Why I Hate My Line Manager

January 5, 2009

Review of 2008

Filed under: sleepless nights — Moaning Minion @ 11:20 am
Tags: , , , , ,

I was going to give you an update on my work situation (I write these posts a few weeks, sometimes months, after the events, so rest assured that I am back at work and feeling better than I was), but I wanted to write about something else first.

2008 was a poor year, not just for me, but for quite a few people I know as well. Apart from my constant travails at work, the year started with my mother being rushed to hospital for an emergency operation (it wasn’t life threatening, but it was an emergency), and ended with TOH staying in hospital over the Christmas and New Year period (they want to discharge her the day after tomorrow, but I am not convinced that it will be the best thing for her). In the meantime, my mother had another spell of ill-health (still waiting for test results to confirm what the problem is), and I had my period off work and am now on prescription medication.

So what we planned as a relaxing Christmas break turned out to be anything but. We were going to travel the 50 or so miles to spend a couple of days with TOH’s family, then a couple of days with my family, then back to our place to chill and enjoy a few days in each other’s company (which sometimes seems like a rare luxury). TOH was allowed out of the hospital for a few hours during the day, but had to be back by 8pm, which meant that we had to travel up on Christmas Day to eat turkey with her family, before rushing home; then the next day we travelled up to see my parents, before rushing home again. To make things more complicated, some of my family couldn’t make Boxing Day, which meant another trip up the road a few days later (and yet again, we had to be back by 8pm). So what should have been a relaxing time turned into three or four 100 mile round trips (thank heavens that the price of petrol has come down a bit), and that is without thinking of the heartache and anxiety of TOH being in hospital every night (although we both realise that it is probably the best place for her).

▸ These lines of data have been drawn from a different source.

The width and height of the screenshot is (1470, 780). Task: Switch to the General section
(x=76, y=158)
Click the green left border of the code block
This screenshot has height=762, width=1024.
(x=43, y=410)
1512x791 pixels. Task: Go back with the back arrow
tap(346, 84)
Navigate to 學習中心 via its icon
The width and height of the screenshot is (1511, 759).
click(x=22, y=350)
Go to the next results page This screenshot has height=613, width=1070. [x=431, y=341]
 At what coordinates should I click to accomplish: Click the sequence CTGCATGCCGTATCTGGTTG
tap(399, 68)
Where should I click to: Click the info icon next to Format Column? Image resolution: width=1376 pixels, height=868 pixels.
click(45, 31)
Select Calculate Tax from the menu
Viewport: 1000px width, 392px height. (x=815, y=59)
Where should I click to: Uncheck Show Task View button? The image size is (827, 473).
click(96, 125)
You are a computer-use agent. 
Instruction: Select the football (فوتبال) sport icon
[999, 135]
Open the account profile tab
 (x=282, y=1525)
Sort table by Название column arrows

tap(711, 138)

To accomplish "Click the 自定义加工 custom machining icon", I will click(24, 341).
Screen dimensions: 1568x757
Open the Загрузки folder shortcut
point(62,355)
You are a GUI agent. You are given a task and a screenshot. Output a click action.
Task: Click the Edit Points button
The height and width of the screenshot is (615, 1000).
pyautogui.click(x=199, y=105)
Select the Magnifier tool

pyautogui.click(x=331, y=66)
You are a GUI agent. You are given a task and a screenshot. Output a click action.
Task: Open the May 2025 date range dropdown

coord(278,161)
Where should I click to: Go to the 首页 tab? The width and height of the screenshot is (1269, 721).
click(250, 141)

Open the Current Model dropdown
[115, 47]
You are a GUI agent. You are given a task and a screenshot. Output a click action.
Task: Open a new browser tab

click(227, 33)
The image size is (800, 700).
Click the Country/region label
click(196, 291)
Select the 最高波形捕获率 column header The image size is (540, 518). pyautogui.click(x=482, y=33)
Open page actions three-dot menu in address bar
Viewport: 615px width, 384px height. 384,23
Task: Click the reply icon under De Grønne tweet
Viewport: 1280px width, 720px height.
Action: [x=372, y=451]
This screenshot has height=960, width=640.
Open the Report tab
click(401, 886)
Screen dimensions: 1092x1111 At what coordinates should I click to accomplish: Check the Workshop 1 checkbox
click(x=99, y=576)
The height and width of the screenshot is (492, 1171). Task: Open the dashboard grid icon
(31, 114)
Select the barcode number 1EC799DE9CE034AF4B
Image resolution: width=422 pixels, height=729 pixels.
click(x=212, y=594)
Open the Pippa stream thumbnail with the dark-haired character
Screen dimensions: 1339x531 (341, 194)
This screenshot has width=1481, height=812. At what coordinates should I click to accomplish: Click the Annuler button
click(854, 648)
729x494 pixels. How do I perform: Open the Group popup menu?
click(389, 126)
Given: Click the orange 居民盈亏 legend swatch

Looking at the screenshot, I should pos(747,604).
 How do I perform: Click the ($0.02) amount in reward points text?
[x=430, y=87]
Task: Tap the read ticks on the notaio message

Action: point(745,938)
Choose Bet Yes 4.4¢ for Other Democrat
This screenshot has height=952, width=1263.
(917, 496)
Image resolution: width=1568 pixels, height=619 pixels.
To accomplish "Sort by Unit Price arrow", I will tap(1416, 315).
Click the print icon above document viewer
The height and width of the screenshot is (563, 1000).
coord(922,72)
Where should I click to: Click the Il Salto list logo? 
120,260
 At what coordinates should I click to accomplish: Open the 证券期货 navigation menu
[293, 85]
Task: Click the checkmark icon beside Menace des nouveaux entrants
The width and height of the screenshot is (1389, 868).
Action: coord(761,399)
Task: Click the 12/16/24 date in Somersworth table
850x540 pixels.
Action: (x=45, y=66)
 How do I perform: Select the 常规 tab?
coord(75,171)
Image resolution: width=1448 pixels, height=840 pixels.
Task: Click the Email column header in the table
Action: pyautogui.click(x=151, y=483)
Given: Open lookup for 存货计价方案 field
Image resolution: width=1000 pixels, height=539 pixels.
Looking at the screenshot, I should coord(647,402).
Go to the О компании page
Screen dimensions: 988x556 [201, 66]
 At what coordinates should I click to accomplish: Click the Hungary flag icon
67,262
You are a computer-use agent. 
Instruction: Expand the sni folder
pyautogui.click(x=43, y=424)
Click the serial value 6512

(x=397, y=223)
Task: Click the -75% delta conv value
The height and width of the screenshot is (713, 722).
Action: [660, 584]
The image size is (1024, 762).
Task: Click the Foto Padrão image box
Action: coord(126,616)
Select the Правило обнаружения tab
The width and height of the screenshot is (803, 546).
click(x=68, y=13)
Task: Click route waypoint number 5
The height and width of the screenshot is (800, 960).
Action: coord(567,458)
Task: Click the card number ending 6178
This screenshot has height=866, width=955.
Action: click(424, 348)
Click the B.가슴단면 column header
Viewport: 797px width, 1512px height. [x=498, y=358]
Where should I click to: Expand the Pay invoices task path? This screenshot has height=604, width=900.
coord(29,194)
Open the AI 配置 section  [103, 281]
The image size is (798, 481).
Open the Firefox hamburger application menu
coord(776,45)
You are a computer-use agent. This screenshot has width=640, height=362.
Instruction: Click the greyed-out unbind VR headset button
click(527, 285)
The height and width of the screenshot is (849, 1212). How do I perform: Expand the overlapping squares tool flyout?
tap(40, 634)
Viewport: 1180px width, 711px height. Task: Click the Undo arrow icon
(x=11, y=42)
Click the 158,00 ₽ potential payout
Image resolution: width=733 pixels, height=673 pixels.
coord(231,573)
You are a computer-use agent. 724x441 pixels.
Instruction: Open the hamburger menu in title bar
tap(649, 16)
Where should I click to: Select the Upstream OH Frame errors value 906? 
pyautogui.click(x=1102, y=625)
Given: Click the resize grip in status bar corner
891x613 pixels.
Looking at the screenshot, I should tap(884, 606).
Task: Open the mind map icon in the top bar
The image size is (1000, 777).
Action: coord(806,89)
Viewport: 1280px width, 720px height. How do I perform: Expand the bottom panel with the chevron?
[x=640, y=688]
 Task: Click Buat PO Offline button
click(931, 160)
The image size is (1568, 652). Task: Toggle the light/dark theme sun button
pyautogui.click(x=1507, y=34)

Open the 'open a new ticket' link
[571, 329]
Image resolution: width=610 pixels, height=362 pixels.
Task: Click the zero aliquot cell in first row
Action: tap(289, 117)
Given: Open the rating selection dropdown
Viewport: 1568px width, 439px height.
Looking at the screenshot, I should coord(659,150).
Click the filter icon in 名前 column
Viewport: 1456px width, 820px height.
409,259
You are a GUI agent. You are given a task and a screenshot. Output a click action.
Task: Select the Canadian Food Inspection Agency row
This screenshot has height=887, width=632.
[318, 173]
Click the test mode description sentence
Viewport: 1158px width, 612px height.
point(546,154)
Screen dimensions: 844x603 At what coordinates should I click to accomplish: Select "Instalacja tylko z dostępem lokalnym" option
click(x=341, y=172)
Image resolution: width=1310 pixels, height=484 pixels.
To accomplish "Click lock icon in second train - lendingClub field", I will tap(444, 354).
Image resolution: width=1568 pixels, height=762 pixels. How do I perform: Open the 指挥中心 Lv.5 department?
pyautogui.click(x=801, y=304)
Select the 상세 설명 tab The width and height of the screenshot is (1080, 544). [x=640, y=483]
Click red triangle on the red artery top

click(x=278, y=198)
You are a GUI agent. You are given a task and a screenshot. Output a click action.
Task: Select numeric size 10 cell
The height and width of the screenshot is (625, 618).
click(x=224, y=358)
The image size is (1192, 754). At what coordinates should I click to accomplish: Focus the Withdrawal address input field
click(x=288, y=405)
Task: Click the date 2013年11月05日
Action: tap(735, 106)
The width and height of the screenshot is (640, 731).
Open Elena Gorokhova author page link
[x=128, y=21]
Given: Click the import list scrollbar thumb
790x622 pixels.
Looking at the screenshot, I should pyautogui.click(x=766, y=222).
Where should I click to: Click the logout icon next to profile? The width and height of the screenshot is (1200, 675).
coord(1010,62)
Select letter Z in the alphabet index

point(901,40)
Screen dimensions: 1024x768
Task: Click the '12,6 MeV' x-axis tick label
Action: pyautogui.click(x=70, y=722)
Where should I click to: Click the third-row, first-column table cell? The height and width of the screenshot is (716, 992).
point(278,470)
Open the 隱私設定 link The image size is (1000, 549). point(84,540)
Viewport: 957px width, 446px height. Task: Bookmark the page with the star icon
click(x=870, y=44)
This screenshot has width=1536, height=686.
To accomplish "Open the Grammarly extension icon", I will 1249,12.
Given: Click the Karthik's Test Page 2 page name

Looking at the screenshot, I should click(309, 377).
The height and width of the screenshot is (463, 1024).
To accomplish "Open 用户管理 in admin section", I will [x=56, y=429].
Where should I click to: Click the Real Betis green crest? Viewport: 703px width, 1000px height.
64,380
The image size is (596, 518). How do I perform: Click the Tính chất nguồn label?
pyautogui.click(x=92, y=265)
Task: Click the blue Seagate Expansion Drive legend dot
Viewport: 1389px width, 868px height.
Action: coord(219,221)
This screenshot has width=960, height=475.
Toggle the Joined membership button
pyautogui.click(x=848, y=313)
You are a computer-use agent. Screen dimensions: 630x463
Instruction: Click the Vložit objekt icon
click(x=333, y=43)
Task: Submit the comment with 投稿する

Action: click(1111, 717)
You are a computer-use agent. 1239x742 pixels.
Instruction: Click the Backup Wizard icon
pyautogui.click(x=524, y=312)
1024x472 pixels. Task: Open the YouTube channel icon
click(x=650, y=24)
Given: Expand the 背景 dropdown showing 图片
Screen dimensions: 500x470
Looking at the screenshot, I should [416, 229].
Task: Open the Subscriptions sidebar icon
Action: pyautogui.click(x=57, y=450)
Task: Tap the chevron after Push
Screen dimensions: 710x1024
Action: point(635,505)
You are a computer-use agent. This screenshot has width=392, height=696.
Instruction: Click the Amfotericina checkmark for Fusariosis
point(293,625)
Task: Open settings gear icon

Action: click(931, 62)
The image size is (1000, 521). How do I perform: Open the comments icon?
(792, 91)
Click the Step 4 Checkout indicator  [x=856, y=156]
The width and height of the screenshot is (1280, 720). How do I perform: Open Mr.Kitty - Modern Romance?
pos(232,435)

New Year’s Eve was characterised by the fact that I drunk a single bottle of beer, felt sleepy, but decided to stay up to watch Charlie Brooker’s Screen Wipe. At 12pm, I heard some whooshes and bangs outside, looked at the clock and realised that the New Year had arrived. I don’t think I have ever felt so underwhelmed at the prospect.

But, I am also counting my blessings, as some other people I know have had far worse. One friend was rocked by the sudden and unexplained suicide of a family member, just a few weeks before they were due to get married; another had the triple whammy of an unresolved court case (a friend had passed away a few years ago, but someone was disputing the will), a very poorly parent, and the break-up of their marriage. Although I feel desperately sorry for these friends of mine, in some ways I am grateful that I know some people worse off than me, because it helps to keep things in perspective.

I have just read that last bit back and it sounds horrible. I don’t mean it to, and I trust, dear reader, that you will have the nous to know what I mean without holding it against me.

So I am not in the least bit sorry to see the back of 2008, and I don’t know many people who are. Just about everyone I know had a very quiet New Year’s night, and we all hope that next year will be better.

Thank you for reading and all your comments – Happy New Year to you all.